Mar 18, 2024

Companies Are Handing Out Manager Titles to Avoid Overtime Pay

Companies Are Handing Out Manager Titles to Avoid Overtime Pay - manager and employee

When you are assigned a new position at work, it typically means that you are progressing in your career. With this new position, you can expect to find increased responsibilities, hours, and, in most cases, pay. However, according to a new study, companies are only handing out title bumps to avoid pay bumps in their workers' paychecks– teetering on the line of what many experts claim is the exploitation of federal labor laws and wage theft.

What Are the Overtime Laws in the United States?

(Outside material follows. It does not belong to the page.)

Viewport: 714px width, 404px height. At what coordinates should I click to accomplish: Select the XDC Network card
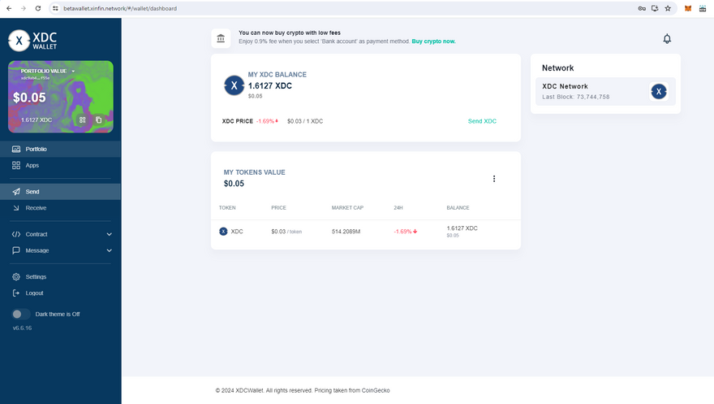coord(605,92)
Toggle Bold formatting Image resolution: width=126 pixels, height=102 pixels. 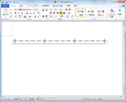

The Fair Labor Standards Act (FLSA) was enacted in 1938 during the New Deal and set overtime pay regulations in order to discourage companies from overworking their employees and encouraging those additional hires to cover the remaining hours not worked by their existing employees. If not, then as the FLSA states, those employees must receive overtime pay for the hours worked over forty hours in a workweek at a rate no less than time and one-half their regular pay rate. 

This, however, included all except those considered exempt employees. By today's standards, the FLSA only allows firms to avoid paying overtime pay to salaried managers whose income exceeds a certain threshold of $455/week or $23,660/year. While at the time, the idea behind this restriction was to set those employees with a manager title aside from the rest and gain them a stake in the company's future success–now things seem to be going in a different direction. 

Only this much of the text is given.